Classical music festival in Boulder, Colorado

Colorado MahlerFest is an annual event held in Boulder, Colorado, which each year celebrates one major symphonic work by Austrian composer Gustav Mahler. While "Colorado MahlerFest" is the official name of the event and the organization, the individual annual events are simply referred to as "MahlerFest" (dropping the "Colorado"), followed by a Roman numeral. It is the one of only two North American arts organizations to have received the Gold Medal of the International Gustav Mahler Society, the other being the New York Philharmonic. The founder of MahlerFest was conductor Robert Olson, who currently serves on the faculty of the University of Missouri–Kansas City who led the festival until his retirement in 2015. Kenneth Woods succeeded Olson as artistic director in 2016.

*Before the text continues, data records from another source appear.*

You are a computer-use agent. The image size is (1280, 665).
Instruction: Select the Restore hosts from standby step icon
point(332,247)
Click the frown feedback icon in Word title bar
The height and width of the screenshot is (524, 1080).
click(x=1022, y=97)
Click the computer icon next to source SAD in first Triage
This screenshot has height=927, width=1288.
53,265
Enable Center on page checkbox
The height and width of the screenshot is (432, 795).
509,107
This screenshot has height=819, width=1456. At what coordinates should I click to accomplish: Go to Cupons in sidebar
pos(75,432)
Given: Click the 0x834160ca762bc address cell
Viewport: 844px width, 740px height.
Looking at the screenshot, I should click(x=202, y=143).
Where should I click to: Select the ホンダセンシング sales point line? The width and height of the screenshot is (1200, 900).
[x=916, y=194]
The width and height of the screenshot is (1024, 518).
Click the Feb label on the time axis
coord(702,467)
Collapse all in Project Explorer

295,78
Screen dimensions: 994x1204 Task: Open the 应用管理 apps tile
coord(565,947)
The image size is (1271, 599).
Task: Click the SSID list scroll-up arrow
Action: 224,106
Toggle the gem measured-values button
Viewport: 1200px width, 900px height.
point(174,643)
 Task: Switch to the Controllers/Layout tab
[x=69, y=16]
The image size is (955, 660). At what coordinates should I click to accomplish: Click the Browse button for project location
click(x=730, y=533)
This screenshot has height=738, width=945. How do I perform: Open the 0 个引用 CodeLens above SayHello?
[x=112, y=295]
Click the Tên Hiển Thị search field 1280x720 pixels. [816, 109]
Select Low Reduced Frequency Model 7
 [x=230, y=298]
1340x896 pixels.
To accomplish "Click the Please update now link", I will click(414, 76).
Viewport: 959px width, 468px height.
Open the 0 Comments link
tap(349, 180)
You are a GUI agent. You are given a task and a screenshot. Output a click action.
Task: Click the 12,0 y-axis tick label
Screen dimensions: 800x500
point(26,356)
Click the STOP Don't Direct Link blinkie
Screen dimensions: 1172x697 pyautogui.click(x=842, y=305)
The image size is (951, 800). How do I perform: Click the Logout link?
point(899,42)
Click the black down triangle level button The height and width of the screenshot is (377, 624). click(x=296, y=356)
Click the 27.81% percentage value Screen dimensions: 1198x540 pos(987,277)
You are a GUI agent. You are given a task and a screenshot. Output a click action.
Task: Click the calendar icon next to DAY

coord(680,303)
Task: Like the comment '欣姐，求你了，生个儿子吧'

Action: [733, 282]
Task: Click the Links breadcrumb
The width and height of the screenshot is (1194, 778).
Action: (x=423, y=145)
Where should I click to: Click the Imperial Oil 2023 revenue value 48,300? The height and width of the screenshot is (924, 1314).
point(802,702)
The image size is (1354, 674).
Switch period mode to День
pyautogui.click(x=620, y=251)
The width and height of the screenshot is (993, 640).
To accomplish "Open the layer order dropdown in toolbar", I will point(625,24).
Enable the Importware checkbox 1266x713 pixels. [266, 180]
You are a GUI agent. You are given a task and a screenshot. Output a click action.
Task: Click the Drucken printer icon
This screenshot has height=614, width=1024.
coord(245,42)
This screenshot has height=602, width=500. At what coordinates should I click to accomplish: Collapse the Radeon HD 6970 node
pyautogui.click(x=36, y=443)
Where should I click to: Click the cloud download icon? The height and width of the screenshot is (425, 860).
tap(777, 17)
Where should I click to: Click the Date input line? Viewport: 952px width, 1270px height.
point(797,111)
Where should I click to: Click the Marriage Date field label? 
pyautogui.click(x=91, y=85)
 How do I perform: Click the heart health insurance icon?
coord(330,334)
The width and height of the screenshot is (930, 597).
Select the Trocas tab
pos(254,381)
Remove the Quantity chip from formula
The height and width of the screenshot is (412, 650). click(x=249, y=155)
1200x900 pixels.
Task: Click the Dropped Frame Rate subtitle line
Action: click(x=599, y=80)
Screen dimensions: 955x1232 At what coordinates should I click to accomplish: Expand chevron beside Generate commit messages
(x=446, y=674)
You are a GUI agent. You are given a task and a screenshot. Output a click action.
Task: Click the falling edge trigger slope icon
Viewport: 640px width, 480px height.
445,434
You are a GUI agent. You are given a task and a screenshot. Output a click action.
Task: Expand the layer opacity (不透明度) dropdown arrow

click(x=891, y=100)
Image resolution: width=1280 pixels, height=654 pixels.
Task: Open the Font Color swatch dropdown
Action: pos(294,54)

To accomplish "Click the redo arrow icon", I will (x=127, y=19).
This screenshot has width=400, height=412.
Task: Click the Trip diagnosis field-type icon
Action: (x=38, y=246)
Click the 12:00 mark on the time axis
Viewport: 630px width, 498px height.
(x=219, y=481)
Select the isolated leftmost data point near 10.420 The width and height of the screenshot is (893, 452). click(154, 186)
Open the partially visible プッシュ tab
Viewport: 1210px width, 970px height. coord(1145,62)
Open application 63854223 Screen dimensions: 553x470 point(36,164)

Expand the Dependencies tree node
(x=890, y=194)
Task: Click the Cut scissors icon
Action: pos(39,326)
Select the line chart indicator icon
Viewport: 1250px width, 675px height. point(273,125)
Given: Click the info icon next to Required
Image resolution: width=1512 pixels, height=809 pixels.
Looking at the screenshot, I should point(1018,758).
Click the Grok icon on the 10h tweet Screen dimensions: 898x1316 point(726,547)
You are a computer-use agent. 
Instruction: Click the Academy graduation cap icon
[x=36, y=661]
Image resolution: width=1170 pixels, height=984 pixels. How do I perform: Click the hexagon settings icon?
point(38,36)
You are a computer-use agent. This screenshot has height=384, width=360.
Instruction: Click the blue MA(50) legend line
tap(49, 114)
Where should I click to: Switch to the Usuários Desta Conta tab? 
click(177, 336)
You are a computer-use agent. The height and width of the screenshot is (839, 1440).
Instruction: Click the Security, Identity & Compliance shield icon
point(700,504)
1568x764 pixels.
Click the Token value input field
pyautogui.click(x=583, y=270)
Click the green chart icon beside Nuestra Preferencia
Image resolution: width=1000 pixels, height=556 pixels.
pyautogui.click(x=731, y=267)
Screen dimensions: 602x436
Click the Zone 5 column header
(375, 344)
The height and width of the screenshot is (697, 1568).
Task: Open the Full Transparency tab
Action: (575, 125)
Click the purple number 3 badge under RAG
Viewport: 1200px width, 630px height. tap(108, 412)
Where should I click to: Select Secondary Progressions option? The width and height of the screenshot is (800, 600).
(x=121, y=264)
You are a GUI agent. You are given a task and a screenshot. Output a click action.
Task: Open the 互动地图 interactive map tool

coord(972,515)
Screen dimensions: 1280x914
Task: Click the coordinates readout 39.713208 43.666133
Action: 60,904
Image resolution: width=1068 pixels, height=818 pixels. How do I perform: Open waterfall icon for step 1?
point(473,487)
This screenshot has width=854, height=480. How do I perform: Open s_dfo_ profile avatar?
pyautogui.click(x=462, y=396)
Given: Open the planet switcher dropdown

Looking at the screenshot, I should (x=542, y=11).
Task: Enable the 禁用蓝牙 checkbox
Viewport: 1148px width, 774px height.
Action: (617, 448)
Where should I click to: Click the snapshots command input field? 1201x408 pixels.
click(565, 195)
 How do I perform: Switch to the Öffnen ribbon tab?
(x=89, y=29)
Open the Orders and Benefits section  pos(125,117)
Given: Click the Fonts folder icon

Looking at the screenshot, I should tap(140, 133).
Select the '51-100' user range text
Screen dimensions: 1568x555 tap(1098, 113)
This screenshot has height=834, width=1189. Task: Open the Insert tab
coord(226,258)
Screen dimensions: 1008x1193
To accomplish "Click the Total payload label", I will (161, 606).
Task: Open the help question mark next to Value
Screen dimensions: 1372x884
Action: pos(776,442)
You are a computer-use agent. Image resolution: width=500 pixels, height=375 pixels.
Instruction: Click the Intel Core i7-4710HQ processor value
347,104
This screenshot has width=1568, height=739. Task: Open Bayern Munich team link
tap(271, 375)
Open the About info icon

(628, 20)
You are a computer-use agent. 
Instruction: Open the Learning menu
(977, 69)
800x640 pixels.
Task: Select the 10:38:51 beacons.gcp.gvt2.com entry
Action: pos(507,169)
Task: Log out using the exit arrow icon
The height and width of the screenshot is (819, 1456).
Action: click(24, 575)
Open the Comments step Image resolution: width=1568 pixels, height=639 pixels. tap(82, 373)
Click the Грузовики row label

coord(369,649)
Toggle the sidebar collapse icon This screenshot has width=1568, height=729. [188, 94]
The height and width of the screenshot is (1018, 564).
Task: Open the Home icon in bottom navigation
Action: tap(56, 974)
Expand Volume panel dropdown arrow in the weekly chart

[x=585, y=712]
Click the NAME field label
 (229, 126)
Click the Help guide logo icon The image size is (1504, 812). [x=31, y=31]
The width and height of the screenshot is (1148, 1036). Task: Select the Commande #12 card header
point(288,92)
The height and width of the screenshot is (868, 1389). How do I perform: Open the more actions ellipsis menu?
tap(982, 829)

One of Woods' initiatives as the festival's second artistic director has been an expanded emphasis on contemporary music and the involvement of annual Visiting Composers, including Jesse Jones, David Matthews, Kurt Schwertsik and Donald Fraser. The festival has presented American premieres of Schwertsik's 'Nachtmusiken,' David Matthews' 'Romanza' and John McCabe's 'Pilgrim.' The festival has also run a mentoring scheme for advanced young conductors, The Mahler Conducting Fellowship, whose alumni include many of the most accomplished conductors of the new generation.

In 2017, the orchestra premiered a new revision of Derryck Cooke's Performing Version of Mahler's Tenth Symphony incorporating new corrections by Colin Matthews, David Matthews and Peter Wadl, having given the world premiere of Joseph Wheeler's completion of the Tenth in 1997. In 2019, the orchestra gave the world premiere of the new Critical Editions of Mahler's First Symphony and Blumine by Breitkopf & Härtel.

Each year, the festival hosts a symposium. Past speakers have included Donald Mitchell, Henry-Louis de La Grange, Stephen E. Hefling, Gilbert Kaplan, Peter Davison, Anna Stoll-Knecht and Morten Solvik.

Colorado MahlerFest received the gold medal of the International Gustav Mahler Society in Vienna in September 2005.